At the recent INTA 2020 Annual Meeting, Kilpatrick Townsend’s Ted Davis delivered an analysis of major decisions rendered by the U.S. courts and the Trademark Trial and Appeal Board (TTAB) over the past 12 months.

Key takeaways from the presentation include the following:

1. In Romag Fasteners, Inc. v. Fossil, Inc., 140 S. Ct. 1492 (2020), the Supreme Court resolved the most significant split in the federal circuits over the past twenty years by holding that a prevailing plaintiff need not demonstrate willful misconduct to receive an accounting of the defendant’s profits under Section 35(a) of the Lanham Act;

2. The Court also issued a significant opinion in United States Patent & Trademark Office v. B.V., 140 S. Ct. 2298 (2020), in which it confirmed that the combination of an arguably generic word and a generic top-level domain can qualify as descriptive and therefore a potentially registrable mark;

3. In VIP Prods. LLC v. Jack Daniel’s Props., Inc., 953 F.3d 1170 (9th Cir. 2020), petition for certiorari filed, No. 20-365 (U.S. Sept. 15, 2020), the Ninth Circuit expanded the prodefendant Rogers test for liability in challenges to the titles or contents of creative works to trademark uses by defendants, while the court in Stouffer v. Nat’l Geographic Partners, LLC, 460 F. Supp. 3d 1133 (D. Colo. 2020), appeal docketed, No. 20-1208 (10th Cir.
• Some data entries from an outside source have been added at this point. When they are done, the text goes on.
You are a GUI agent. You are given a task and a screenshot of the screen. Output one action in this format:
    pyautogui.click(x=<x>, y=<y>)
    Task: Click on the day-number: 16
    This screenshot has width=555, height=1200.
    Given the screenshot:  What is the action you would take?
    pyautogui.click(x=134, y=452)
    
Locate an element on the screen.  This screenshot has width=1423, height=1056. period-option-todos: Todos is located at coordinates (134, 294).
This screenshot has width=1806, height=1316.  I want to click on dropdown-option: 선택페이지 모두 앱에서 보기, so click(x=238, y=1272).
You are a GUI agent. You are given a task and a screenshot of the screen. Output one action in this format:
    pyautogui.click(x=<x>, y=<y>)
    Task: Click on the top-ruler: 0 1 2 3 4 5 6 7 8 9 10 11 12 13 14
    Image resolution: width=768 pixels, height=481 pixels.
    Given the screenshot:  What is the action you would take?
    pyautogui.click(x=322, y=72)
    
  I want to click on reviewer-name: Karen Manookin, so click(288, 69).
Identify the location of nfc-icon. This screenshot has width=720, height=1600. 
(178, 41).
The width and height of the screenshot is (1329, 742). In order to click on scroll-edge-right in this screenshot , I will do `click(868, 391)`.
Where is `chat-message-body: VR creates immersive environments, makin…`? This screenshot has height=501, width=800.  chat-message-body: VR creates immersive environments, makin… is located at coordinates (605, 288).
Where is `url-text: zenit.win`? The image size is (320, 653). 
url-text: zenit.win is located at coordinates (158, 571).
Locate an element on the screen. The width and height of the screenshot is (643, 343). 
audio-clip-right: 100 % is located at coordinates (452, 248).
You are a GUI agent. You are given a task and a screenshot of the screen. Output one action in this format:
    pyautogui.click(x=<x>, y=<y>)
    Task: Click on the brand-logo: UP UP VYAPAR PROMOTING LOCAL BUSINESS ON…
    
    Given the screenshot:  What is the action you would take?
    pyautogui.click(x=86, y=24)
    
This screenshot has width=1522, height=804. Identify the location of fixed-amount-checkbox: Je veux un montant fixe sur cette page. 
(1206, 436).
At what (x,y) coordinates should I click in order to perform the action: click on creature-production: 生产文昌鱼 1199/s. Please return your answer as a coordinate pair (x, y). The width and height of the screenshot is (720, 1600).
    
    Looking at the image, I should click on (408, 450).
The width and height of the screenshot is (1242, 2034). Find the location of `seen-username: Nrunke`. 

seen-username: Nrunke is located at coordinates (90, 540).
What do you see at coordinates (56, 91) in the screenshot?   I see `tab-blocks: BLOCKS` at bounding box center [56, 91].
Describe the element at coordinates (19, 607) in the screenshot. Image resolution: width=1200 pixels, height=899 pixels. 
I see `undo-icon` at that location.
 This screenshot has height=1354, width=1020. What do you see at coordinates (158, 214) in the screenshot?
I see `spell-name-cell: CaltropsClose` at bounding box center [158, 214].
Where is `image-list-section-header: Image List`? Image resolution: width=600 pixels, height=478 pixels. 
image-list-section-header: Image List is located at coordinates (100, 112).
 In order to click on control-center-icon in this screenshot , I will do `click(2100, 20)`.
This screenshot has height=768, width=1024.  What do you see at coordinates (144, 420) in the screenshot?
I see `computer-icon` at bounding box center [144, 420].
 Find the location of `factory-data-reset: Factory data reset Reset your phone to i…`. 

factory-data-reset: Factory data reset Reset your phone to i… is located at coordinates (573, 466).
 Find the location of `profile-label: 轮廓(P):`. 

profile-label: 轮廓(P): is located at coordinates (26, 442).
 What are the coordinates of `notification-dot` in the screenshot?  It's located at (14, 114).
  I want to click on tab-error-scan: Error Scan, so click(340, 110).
June 5, 2020), rejected the Rogers test altogether in favor of an alternative one;

4. The federal circuit courts of appeal remained split on the evidentiary significance of federal registrations on the Principal Register; and

5. The federal circuit courts remained equally split on the test for distinguishing between claimed nonfunctional and functional trade dress.